[PATCH v2] KVM: arm64: Add KVM_CAP to control WFx trapping
From: Colton Lewis
Date: Tue Mar 19 2024 - 12:44:33 EST
Add a KVM_CAP to control WFx (WFI or WFE) trapping based on scheduler
runqueue depth. This is so they can be passed through if the runqueue
is shallow or the CPU has support for direct interrupt injection. They
may be always trapped by setting this value to 0. Technically this
means traps will be cleared when the runqueue depth is 0, but that
implies nothing is running anyway so there is no reason to care. The
default value is 1 to preserve previous behavior before adding this
option.
Think about his option as a threshold. The instruction will be trapped
if the runqueue depth is higher than the threshold.
Signed-off-by: Colton Lewis <coltonlewis@xxxxxxxxxx>
---
v2:
The last version was exclusively a flag to enable unconditional wfx
passthrough but there was feedback to make passthrough/trapping depend
on runqueue depth. I asked the last thread if there were any
preferences for the interface to accomplish this but I figured it's
easier to show code than wait for people telling me what to do.
v1:
https://lore.kernel.org/kvmarm/20240129213918.3124494-1-coltonlewis@xxxxxxxxxx/
arch/arm64/include/asm/kvm_host.h | 1 +
arch/arm64/kvm/arm.c | 7 ++++++-
include/linux/sched/stat.h | 1 +
include/uapi/linux/kvm.h | 2 +-
kernel/sched/core.c | 15 +++++++++++++--
5 files changed, 22 insertions(+), 4 deletions(-)

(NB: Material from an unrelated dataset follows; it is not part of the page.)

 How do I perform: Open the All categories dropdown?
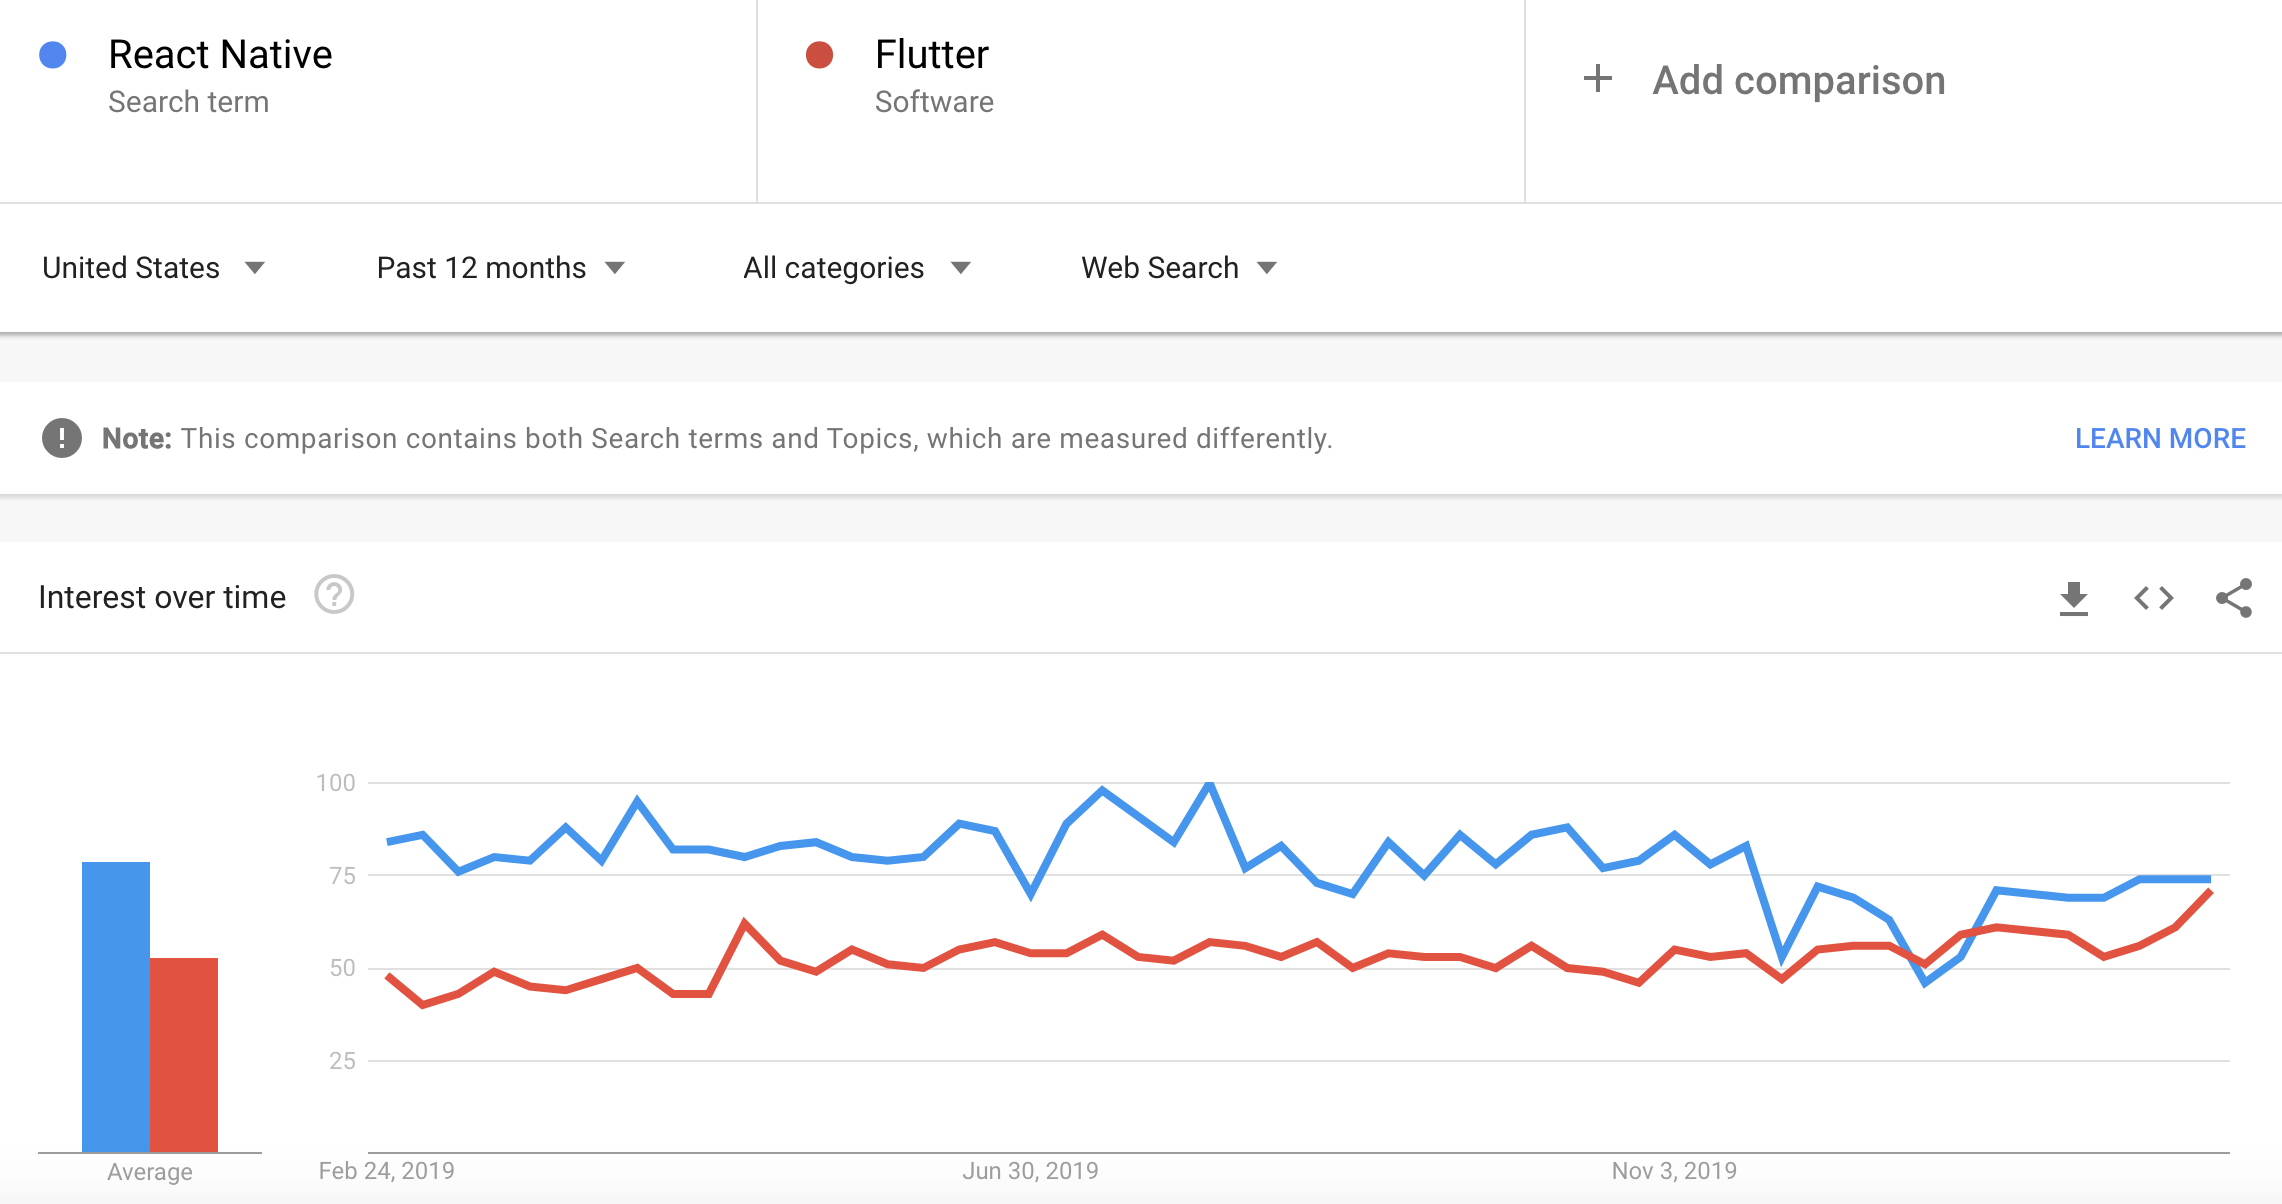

diff --git a/arch/arm64/include/asm/kvm_host.h b/arch/arm64/include/asm/kvm_host.h
index 21c57b812569..79f461efaa6c 100644
--- a/arch/arm64/include/asm/kvm_host.h
+++ b/arch/arm64/include/asm/kvm_host.h
@@ -317,6 +317,7 @@ struct kvm_arch {
* the associated pKVM instance in the hypervisor.
*/
struct kvm_protected_vm pkvm;
+ u64 wfx_trap_runqueue_depth;
};
struct kvm_vcpu_fault_info {
diff --git a/arch/arm64/kvm/arm.c b/arch/arm64/kvm/arm.c
index a25265aca432..419eed6e1814 100644
--- a/arch/arm64/kvm/arm.c
+++ b/arch/arm64/kvm/arm.c
@@ -116,6 +116,9 @@ int kvm_vm_ioctl_enable_cap(struct kvm *kvm,
}
mutex_unlock(&kvm->slots_lock);
break;
+ case KVM_CAP_ARM_WFX_TRAP_RUNQUEUE_DEPTH:
+ kvm->arch.wfx_trap_runqueue_depth = cap->args[0];
+ break;
default:
r = -EINVAL;
break;
@@ -176,6 +179,7 @@ int kvm_arch_init_vm(struct kvm *kvm, unsigned long type)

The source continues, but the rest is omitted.